Last week, my school had a sub who shared with students that she was from China. There is nothing wrong with people sharing with others where they were born and information about their country. Due to coronavirus hysteria and xenophobic comments from adults online, I should not have been surprised that students would also fall prey to unsettling beliefs that are not grounded in facts.
As educators, our jobs are to inform students and teach them the truth. In my piece, last month, “Addressing Tragedies and Controversial Current Events in the Classroom,” I emphasized the importance of teachers addressing topics head-on and not shying away from them. Teachers should not allow misinformation to spread throughout the school.
Educators should focus on prevention. Any good doctor will tell you that prevention is the best medicine. The Centers for Disease Control and Prevention provided these preventative measures:
- Avoid close contact with people who are sick.
- Avoid touching your eyes, nose, and mouth.
- Stay home when you are sick.
- Cover your cough or sneeze with a tissue, then throw the tissue in the trash.
- Clean and disinfect frequently touched objects and surfaces using a regular household cleaning spray or wipe.
- Follow CDC’s recommendations for using a facemask.
- CDC does not recommend that people who are well wear a facemask to protect themselves from respiratory diseases, including COVID-19.
- Facemasks should be used by people who show symptoms of COVID-19 to help prevent the spread of the disease to others. The use of facemasks is also crucial for health workers and people who are taking care of someone in close settings (at home or in a health care facility).
- Wash your hands often with soap and water for at least 20 seconds, especially after going to the bathroom; before eating; and after blowing your nose, coughing, or sneezing.

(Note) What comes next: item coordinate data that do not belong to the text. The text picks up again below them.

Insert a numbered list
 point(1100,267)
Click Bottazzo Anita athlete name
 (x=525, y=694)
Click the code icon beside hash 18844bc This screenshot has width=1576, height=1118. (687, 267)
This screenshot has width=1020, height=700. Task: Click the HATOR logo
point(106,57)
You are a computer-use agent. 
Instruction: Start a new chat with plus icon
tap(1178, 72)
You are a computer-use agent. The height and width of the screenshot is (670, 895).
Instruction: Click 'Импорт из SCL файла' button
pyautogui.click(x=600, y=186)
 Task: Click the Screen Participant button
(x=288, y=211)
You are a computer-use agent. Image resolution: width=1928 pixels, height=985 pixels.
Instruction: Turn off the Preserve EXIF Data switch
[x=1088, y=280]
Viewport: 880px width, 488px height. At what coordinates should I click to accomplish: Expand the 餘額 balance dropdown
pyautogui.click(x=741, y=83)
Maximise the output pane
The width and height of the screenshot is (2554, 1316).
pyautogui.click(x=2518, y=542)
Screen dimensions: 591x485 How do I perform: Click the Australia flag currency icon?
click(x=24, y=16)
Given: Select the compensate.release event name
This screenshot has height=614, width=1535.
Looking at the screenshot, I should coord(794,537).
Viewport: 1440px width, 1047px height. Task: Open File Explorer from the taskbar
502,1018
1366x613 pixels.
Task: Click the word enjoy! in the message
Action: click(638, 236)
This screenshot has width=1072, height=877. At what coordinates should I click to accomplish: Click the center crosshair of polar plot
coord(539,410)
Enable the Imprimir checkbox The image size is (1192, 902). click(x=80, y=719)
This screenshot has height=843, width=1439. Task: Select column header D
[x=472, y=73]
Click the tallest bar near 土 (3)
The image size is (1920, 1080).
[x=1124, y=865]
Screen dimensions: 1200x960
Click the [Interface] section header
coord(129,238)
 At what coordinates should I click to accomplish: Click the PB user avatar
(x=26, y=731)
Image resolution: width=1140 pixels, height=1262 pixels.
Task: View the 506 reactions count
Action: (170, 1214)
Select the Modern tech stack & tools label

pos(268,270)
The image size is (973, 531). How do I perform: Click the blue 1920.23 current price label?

- If soap and water are not readily available, use an alcohol-based hand sanitizer with at least 60% alcohol. Always wash hands with soap and water if hands are visibly dirty.
For example, reminding students to wash their hands would be an appropriate response. Specifically, students should be reminded to wash their hands well. We have all seen people dab on some soap and splash some water for a couple of seconds. Those hands are not clean!
Teachers should pay attention to students who seem to be sick. Teachers are not doctors and should not make a diagnosis. Sending the student to the nurse would be the best course of action.
A student asked me if this is like the black plague. I assured the student this is not the plague. I also explained how medical professionals are sharing the flu has impacted more people than the coronavirus. A recent article from John Hopkins Medicine provided this data:
COVID-19: Approximately 3,653 deaths reported worldwide; 17 deaths in the U.S., as of Mar. 8, 2020.
Flu: 291,000 to 646,000 deaths worldwide; 12,000 to 61,000 deaths in the U.S. per year.
Based on students’ ages, providing this specific data might not be appropriate, but high school students should be mature enough to gain perspective from this data. We don’t want younger students to believe that they are now going to die from the flu and create another hysteria. Instead, teachers could show Brain POP’s video which sums up coronavirus for younger students.
Students should be reminded that just like people recover from the flu, a cold, or a sinus infection, people are recovering from this virus. Many of the people impacted had preexisting conditions or compromised immune systems.
Last, pay attention to guidance from the department of education in your state. In Indiana, the IDOE has already added a page to its website to share information.
Most importantly, teachers should address comments and provide factual information and encourage students to wash their hands. This situation reminds of when everyone was worried about H1N1, known as the swine flu. The panic around that passed, and the panic and hysteria around coronavirus shall pass too.